◆ EXTRACT
▶

It’s witnessed the birth of a presidential campaign and the literal death of an Arkansas legislator. The history of the Old State House reveals that the iconic building doesn’t keep secrets.
• Though construction of the statehouse was not complete, Arkansas’s General Assembly met in the building for the first time in 1836, the year Arkansas became a state and the same year the Battle for the Alamo was fought.
• Gov. Bill Clinton announced his candidacy for president on the front lawn in October 1991. He also held victory night celebrations there in 1992 and 1996.
• The Old State House was designated a National Historic Landmark in 1997 — not because it was a temple of democracy on the American frontier in 1836 or because of its association with President Clinton but due to its role in the Crossett Experiment, a successful effort to control hookworm and malaria that became a model used worldwide.
• The Old State House Museum is open 361 days a year.
• In 1837, Speaker of the House John Wilson fatally stabbed Representative Joseph J. Anthony after a debate over taxes in the building’s House of Representatives Chamber.
• In 1861, Arkansas lawmakers voted to secede from the Union in the House of Representatives Chamber.

◀

◆ QUESTIONS TO ANSWER
a: Write out the stretch of the passage about the Old State House from "It’s witnessed the" through "1992 and 1996.".
b: According to the passage about the Old State House, in what year did Arkansas lawmakers vote to secede from the Union?
Rely solely on the passage about the Old State House.

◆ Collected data
▶

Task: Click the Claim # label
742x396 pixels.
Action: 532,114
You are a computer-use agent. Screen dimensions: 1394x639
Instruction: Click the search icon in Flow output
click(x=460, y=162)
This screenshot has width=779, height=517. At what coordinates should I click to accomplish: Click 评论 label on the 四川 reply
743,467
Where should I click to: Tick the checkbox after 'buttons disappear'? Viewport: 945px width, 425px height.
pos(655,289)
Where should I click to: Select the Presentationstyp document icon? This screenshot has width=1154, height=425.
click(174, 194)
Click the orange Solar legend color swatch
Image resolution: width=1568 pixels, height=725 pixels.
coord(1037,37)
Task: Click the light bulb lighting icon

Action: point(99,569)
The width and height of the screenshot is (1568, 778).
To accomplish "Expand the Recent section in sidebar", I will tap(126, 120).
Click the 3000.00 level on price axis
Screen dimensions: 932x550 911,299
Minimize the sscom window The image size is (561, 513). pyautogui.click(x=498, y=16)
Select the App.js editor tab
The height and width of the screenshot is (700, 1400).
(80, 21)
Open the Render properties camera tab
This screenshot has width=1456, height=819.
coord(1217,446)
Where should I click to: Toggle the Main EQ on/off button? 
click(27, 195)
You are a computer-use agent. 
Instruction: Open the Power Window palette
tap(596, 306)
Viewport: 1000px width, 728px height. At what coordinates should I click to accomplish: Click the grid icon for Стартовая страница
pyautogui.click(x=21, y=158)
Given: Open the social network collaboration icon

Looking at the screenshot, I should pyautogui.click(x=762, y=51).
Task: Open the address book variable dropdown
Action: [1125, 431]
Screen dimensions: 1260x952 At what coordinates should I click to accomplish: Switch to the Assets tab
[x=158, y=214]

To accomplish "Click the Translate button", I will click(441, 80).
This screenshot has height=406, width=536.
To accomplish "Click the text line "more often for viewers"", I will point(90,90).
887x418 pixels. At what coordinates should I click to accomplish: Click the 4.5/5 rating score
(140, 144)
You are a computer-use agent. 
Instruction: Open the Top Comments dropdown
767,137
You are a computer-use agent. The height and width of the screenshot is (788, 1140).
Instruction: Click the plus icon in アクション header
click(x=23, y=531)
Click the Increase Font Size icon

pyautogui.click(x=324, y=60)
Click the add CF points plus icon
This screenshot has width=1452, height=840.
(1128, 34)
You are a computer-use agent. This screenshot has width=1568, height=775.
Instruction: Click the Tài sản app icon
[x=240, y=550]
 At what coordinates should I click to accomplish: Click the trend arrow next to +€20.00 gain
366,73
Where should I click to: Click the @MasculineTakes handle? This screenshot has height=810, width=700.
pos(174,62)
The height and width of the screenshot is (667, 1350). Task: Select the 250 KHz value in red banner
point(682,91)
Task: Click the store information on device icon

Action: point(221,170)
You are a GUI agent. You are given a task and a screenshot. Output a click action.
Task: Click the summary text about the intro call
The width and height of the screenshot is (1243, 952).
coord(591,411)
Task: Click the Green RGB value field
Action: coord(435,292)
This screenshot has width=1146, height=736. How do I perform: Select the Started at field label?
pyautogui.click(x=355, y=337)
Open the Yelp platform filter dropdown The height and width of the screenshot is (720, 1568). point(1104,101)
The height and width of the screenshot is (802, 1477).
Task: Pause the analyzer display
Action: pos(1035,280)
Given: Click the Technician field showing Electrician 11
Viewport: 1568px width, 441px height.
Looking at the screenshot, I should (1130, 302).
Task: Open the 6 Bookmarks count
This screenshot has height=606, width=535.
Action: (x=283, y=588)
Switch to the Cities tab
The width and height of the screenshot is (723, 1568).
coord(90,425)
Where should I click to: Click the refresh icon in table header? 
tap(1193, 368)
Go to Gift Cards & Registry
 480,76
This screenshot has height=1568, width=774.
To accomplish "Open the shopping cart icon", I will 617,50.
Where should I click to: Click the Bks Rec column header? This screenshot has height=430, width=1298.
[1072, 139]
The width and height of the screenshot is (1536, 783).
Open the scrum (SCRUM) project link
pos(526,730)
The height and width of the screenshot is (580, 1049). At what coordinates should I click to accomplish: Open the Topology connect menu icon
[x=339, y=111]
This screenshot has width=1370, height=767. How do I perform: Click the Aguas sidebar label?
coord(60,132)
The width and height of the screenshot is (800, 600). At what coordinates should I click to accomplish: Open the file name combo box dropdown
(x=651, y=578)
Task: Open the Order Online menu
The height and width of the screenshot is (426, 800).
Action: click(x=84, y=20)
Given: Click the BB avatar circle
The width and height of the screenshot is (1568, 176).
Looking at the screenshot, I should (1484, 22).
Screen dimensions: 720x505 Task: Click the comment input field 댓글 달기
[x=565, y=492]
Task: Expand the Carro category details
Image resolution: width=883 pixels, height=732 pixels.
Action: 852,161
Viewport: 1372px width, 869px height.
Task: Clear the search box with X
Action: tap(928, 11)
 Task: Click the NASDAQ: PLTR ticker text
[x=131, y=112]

◀

◆ ANSWERS TO EACH TASK
a:
It’s witnessed the birth of a presidential campaign and the literal death of an Arkansas legislator. The history of the Old State House reveals that the iconic building doesn’t keep secrets.
• Though construction of the statehouse was not complete, Arkansas’s General Assembly met in the building for the first time in 1836, the year Arkansas became a state and the same year the Battle for the Alamo was fought.
• Gov. Bill Clinton announced his candidacy for president on the front lawn in October 1991. He also held victory night celebrations there in 1992 and 1996.

b: 1861